Estou rio enquanto escrevo isto. Não rio a semanas.

16 de fevereiro

Nós acordamos nesta madrugada passando mal, muito mal. Foram as malditas frutinhas. Ainda estou muito mal, vou dormir.

19 de fevereiro

Ficamos dois dias com febre alta e muita dor. Nunca mais encostaremos nas frutas, nunca.

Os únicos que não demonstraram sintomas foram Brito e Castro, eles nem comera. Pra falar a verdade, eles andam muito juntos ultimamente, quase que só conversam entre si e dormem afastados.

Mas enfim, ontem de noite Araújo avistou um barco que estava bem perto. Nós acordamos para ver, mas já estava longe. Ainda há esperança!

Sinto falta de Assunção, um bom amigo ele era. Acho que ele não está mais vivo.

21 de fevereiro

Faz um mês desde a revolta dos escravos.

Os rapazes pegaram um enorme javali hoje.

23 de fevereiro

Uma neblina apareceu hoje. Está fazendo muito frio.

24 de fevereiro

Nem consigo me manter em pé com este vento. Está frio...
Uma neblina surgiu.

26 ou 27 de fevereiro

Brito e Castro dizem que construirão um barco. Eles começaram a derrubar árvores. A neblina tomou conta de tudo.

Começo de março 

Muitos outros estão se juntando ao projeto de Brito e Castro, de construir uma embarcação. Eles não falam muito. Ainda nem vi esse barco.

3 ou 4 de março

Desgraçados, o que eles estão fazendo? Não podem me desrespeitar. Eu não dei ordens para construir uma embarcação nesta ilha! A minha ordem era ficar aqui e continuar esperando pelo navio de resgate

Março

Não vou tolerar que alguém saia de perto de mim. Espanquei Valdéz por tentar descumprir minhas ordens. Mas é isso que acontece.

Meio de março

Só Coelho ainda me respeita. Todos os outros moram agora do outro lado, filhos da mãe...

[data não definida]

Coelho acordou morto. Acho que ele não aguentou o frio. Culpa daquele desgraçados do outro lado.

[data não definida]

Não aguentei, fiquei com fome e fui ver o que havia do outro lado da ilha. Quando cheguei o barco estava partindo, indo embora, um gigantesco navio! Como é possível?

[data não definida]

Ouço vozes estranhas. A neblina está tão forte, nem vejo minha mão.

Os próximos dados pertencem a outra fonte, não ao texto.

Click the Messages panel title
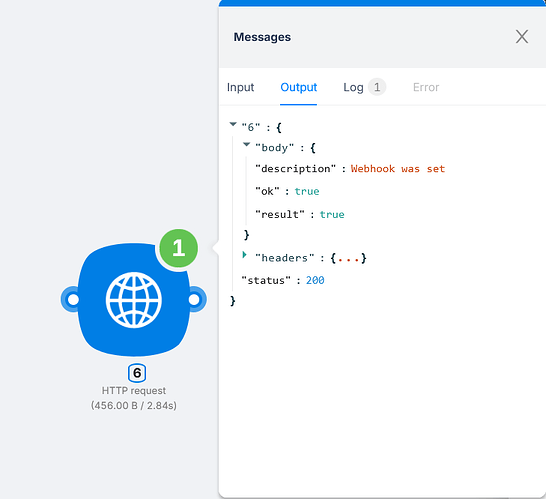 [262, 37]
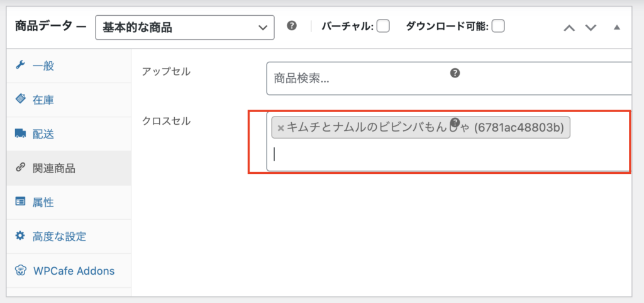Click help icon in アップセル search field

tap(455, 73)
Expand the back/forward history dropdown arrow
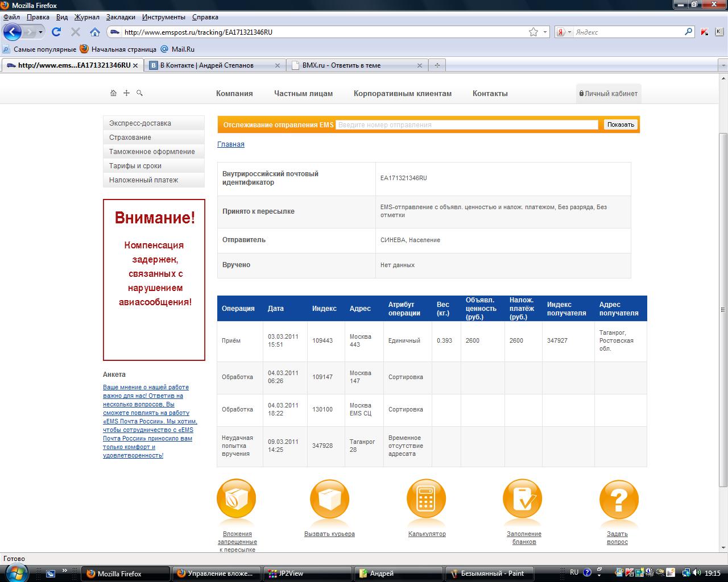 pos(40,32)
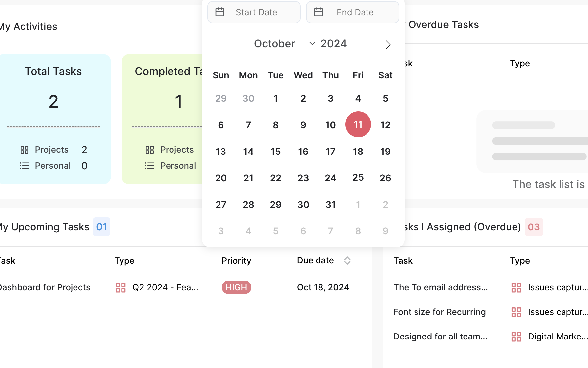Viewport: 588px width, 368px height.
Task: Open the October month dropdown
Action: pyautogui.click(x=284, y=44)
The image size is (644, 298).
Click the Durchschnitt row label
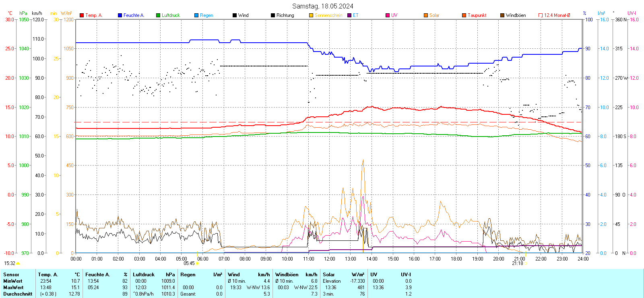18,294
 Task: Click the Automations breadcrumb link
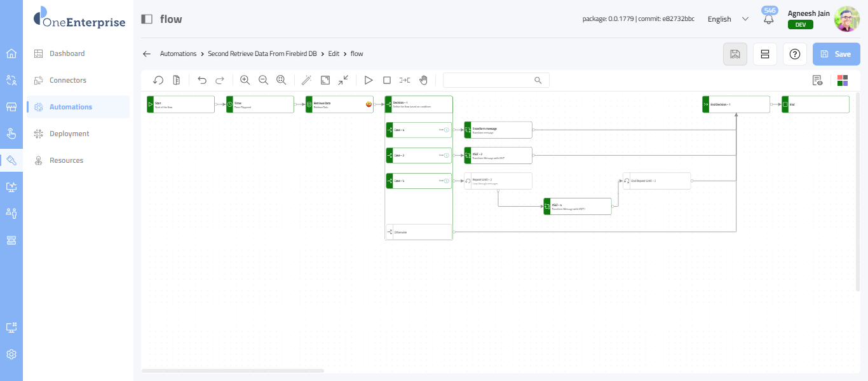click(x=178, y=54)
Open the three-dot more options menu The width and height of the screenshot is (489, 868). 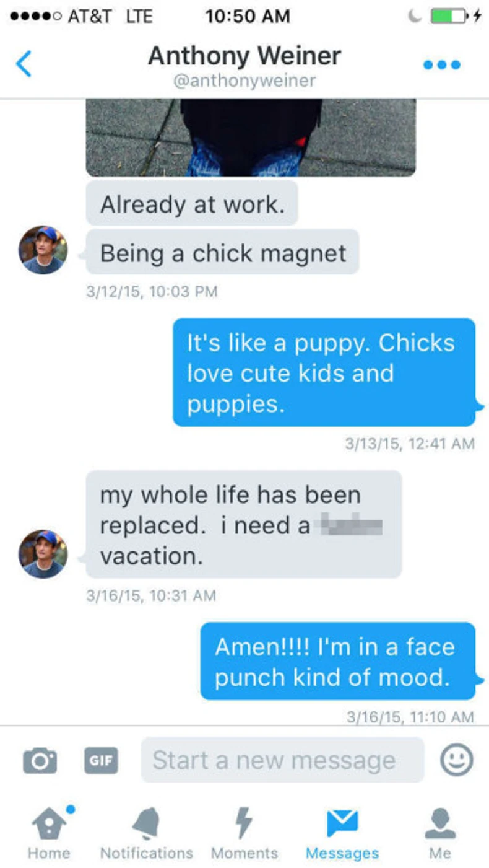tap(442, 64)
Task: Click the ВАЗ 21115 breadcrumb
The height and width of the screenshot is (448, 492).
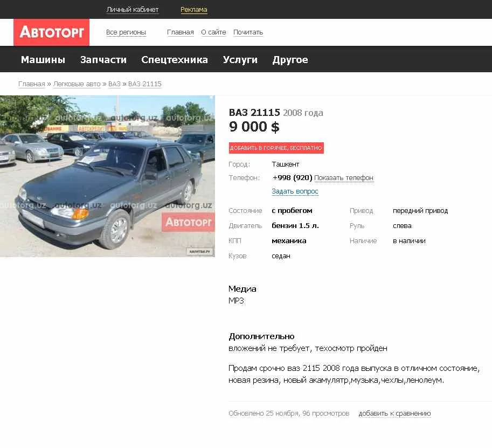Action: [x=144, y=84]
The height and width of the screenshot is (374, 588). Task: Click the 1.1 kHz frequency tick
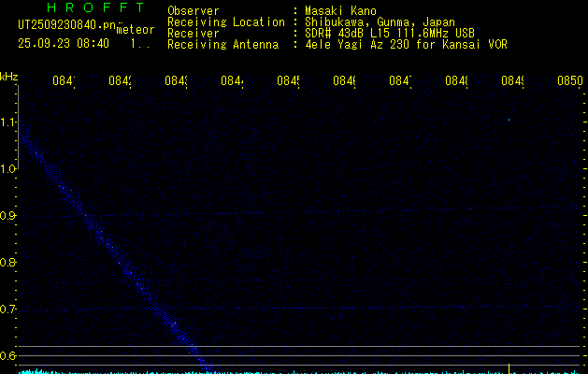[x=8, y=122]
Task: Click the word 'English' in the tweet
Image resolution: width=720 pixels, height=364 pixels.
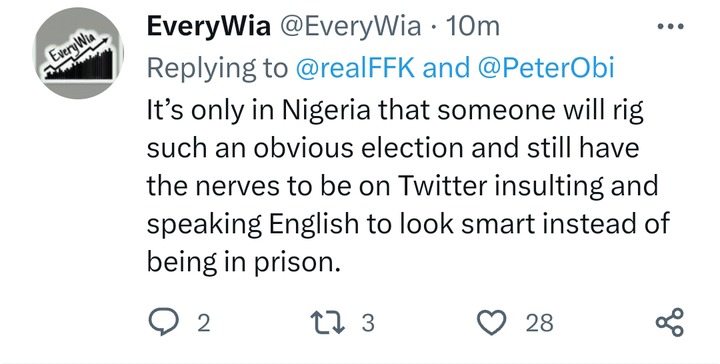Action: click(313, 225)
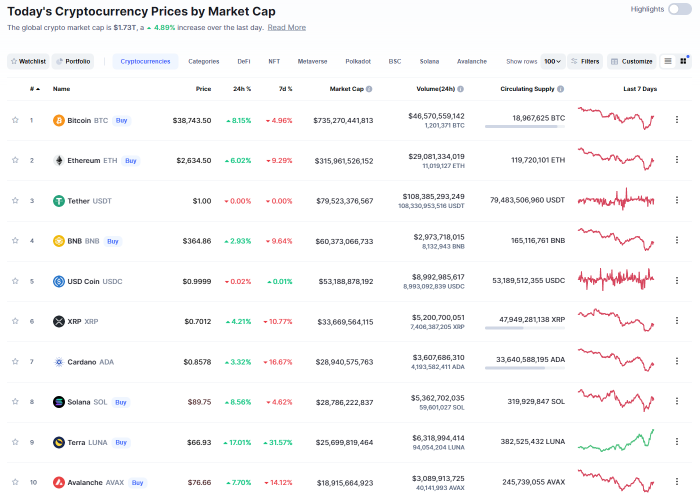Toggle the Highlights switch
The image size is (700, 502).
pyautogui.click(x=679, y=9)
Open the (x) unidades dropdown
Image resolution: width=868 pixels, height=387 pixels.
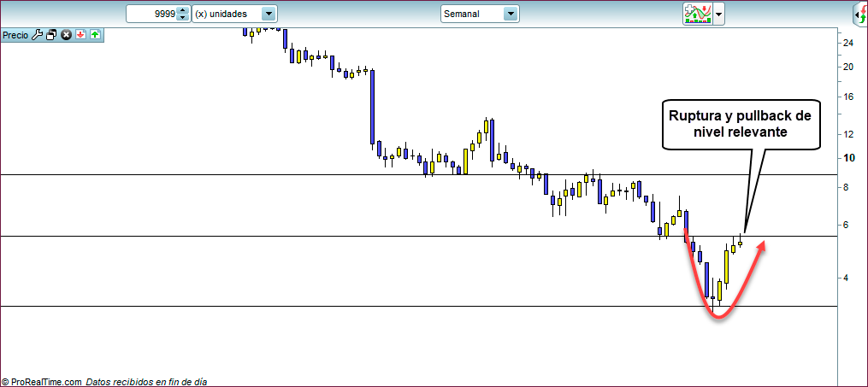(269, 14)
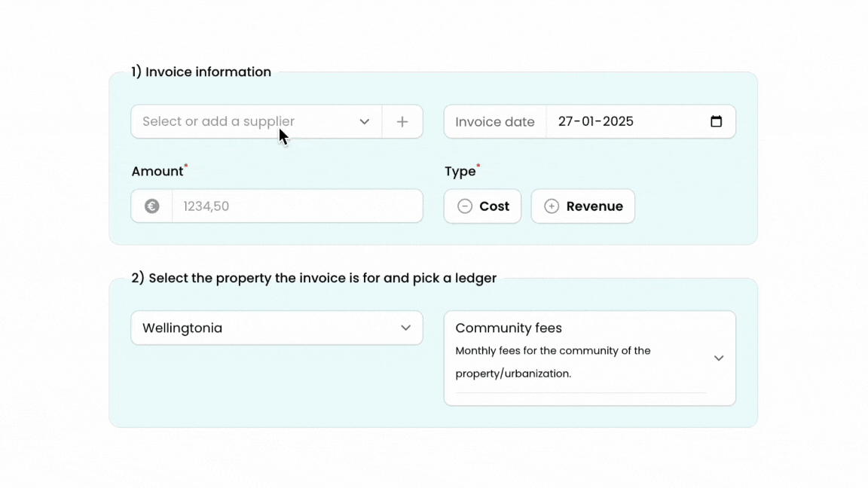Click the minus circle icon on Cost
Viewport: 868px width, 488px height.
point(465,206)
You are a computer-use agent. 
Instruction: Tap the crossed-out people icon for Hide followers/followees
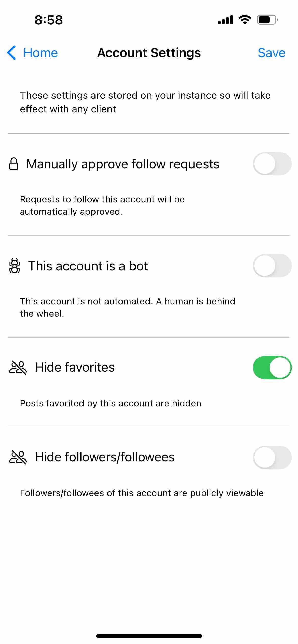[x=18, y=457]
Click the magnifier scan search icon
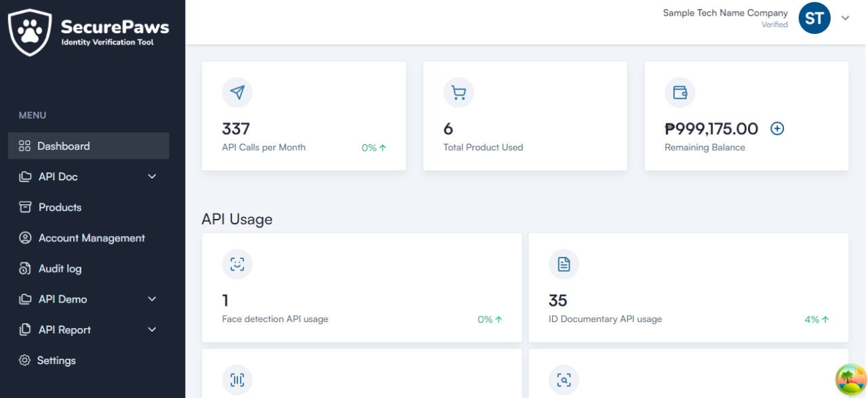Viewport: 868px width, 398px height. pos(564,380)
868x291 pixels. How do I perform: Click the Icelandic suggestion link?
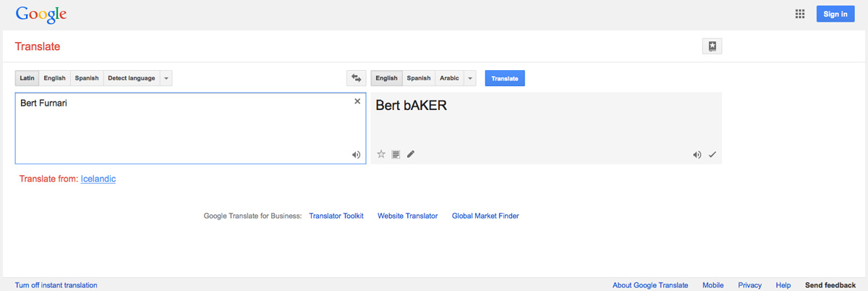click(x=98, y=179)
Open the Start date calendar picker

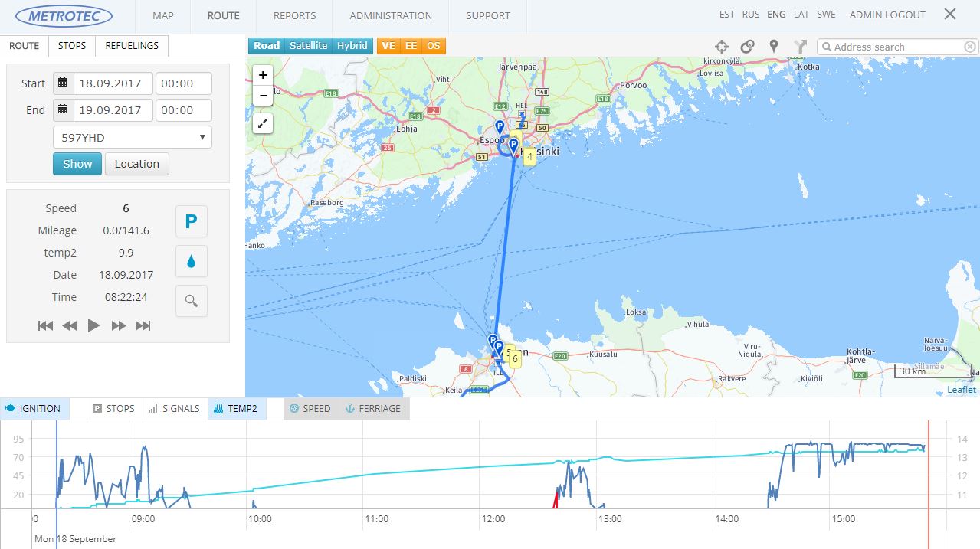(63, 83)
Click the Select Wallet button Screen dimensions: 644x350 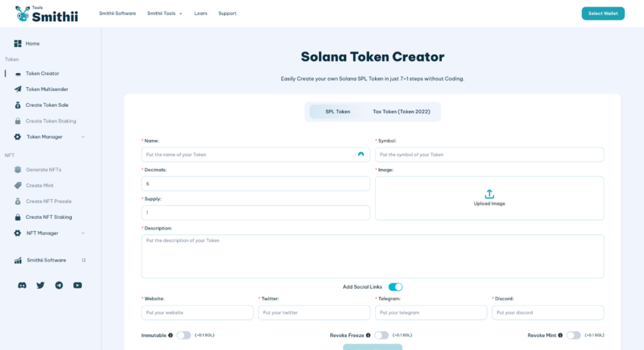point(603,14)
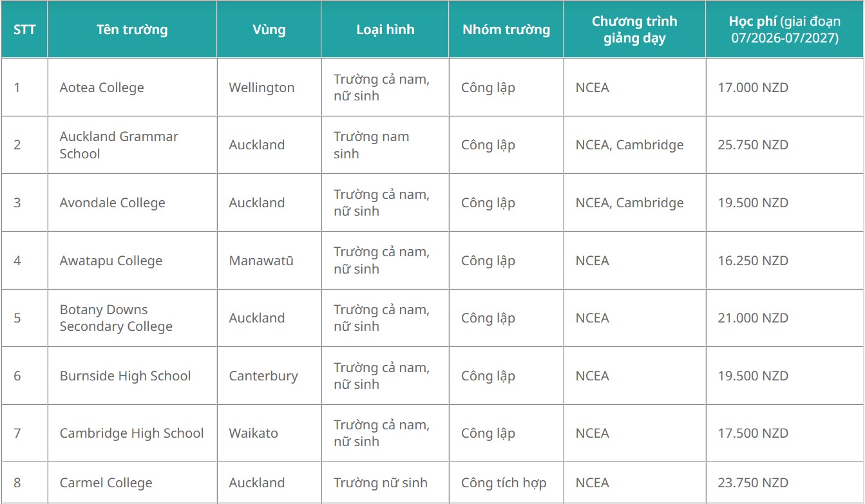Click the Manawatū region cell
Viewport: 865px width, 504px height.
click(261, 261)
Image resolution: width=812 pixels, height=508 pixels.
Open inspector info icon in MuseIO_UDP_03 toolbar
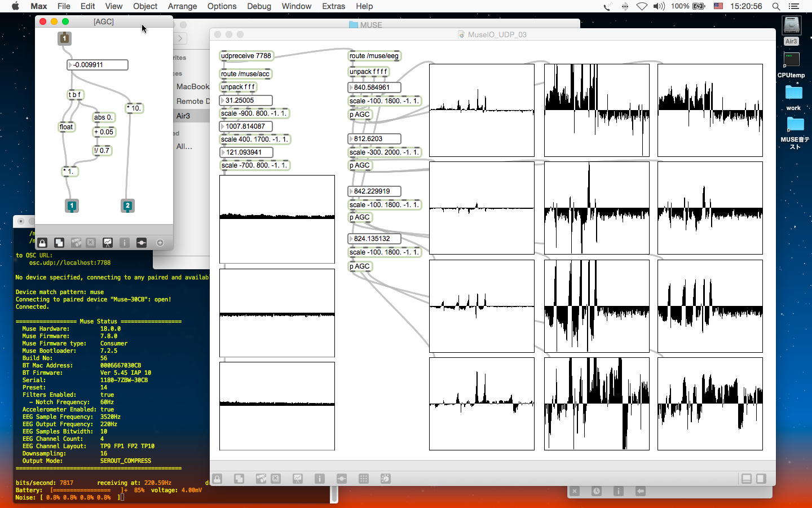[x=320, y=479]
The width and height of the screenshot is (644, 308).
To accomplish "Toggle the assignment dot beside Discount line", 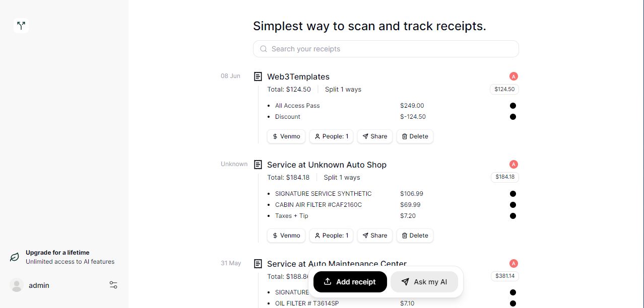I will click(x=513, y=117).
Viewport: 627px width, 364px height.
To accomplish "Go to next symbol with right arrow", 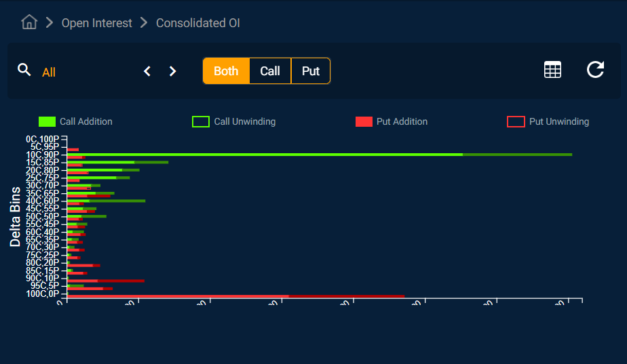I will tap(172, 71).
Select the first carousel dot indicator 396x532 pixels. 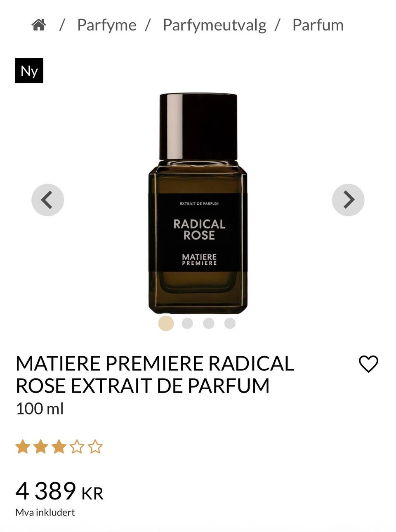point(166,323)
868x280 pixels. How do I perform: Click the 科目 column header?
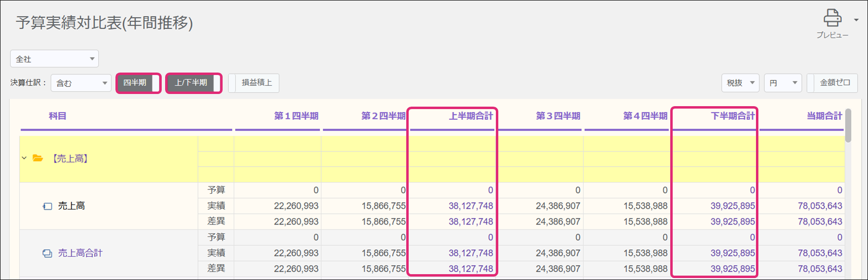[57, 116]
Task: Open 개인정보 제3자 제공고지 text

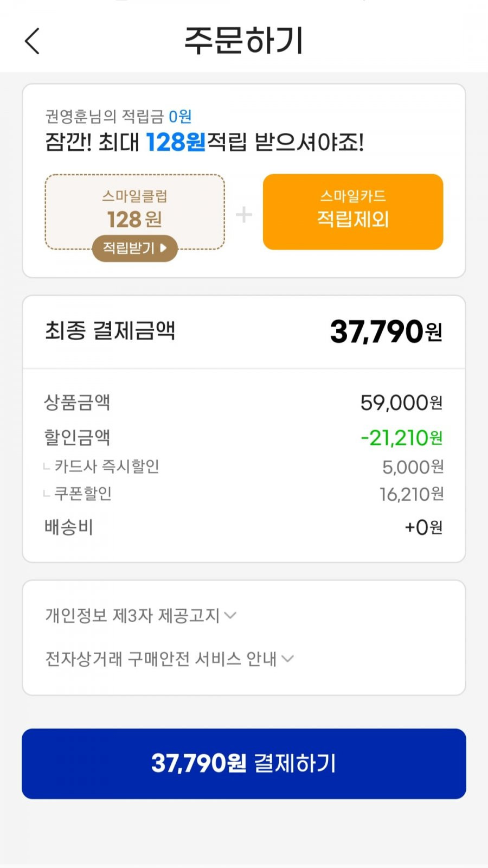Action: (132, 615)
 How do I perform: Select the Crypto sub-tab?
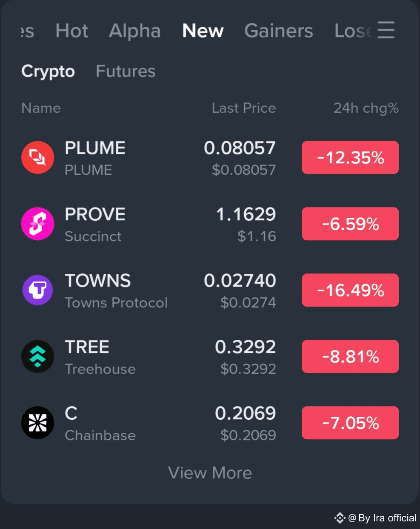pos(48,71)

Avistei estranhas figuras. Figuras negras...

[data não definida]

Estão me perseguindo, os espíritos negros, não sei se sobrevivo... São muitos


Fim do diário do capitão Antônio Cunha. Meses depois uma navio português em sua procura chegou na ilha e encontrou os restos de Cunha em uma caverna, junto com seu diário.

Augusto Brito, porém, nunca mais foi visto, e nem o resto da tripulação.